--- START ---

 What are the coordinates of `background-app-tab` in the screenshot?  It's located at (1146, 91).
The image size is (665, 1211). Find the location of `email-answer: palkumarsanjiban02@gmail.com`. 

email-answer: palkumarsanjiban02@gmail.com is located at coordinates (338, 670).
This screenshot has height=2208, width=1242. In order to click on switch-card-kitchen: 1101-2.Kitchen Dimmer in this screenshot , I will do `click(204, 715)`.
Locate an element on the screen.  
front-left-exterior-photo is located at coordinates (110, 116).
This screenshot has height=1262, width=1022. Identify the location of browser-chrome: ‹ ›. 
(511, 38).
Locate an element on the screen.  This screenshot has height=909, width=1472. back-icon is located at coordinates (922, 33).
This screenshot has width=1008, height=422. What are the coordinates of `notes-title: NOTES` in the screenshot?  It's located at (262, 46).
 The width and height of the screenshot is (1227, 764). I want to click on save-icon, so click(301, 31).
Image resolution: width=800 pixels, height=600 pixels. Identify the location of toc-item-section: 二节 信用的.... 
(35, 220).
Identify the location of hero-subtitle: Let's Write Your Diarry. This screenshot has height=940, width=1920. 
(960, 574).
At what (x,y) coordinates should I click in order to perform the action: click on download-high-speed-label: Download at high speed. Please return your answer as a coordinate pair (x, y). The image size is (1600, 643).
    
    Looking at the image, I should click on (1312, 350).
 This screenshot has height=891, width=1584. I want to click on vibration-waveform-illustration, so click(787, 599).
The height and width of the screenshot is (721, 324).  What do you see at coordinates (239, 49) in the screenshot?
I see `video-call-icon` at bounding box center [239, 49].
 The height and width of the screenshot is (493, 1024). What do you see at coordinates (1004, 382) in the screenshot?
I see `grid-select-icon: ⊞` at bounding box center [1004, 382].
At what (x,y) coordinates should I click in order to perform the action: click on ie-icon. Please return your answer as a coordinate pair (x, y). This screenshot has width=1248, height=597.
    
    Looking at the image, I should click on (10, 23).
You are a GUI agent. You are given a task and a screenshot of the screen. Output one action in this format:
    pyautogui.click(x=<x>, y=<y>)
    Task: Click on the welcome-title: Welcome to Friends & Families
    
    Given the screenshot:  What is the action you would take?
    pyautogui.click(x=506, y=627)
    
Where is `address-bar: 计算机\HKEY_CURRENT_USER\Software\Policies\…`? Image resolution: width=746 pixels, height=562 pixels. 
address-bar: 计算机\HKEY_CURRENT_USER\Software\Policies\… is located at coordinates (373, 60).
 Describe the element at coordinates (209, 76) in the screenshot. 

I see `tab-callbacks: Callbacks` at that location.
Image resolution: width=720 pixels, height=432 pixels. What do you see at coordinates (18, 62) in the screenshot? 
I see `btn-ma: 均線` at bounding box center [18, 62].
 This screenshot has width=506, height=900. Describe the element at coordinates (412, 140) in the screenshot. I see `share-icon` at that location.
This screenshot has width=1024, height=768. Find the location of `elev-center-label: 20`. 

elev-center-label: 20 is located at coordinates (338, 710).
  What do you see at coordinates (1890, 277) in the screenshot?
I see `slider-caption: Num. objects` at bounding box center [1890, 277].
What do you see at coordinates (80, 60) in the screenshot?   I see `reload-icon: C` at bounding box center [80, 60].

--- END ---

▸ **What is expected**: Copy the rows above word for word, from the first one through the line containing "coordinates (922, 33).".

▸ **Reply to the exercise**:
 What are the coordinates of `background-app-tab` in the screenshot?  It's located at (1146, 91).
The image size is (665, 1211). Find the location of `email-answer: palkumarsanjiban02@gmail.com`. 

email-answer: palkumarsanjiban02@gmail.com is located at coordinates (338, 670).
This screenshot has height=2208, width=1242. In order to click on switch-card-kitchen: 1101-2.Kitchen Dimmer in this screenshot , I will do `click(204, 715)`.
Locate an element on the screen.  
front-left-exterior-photo is located at coordinates (110, 116).
This screenshot has height=1262, width=1022. Identify the location of browser-chrome: ‹ ›. 
(511, 38).
Locate an element on the screen.  This screenshot has height=909, width=1472. back-icon is located at coordinates (922, 33).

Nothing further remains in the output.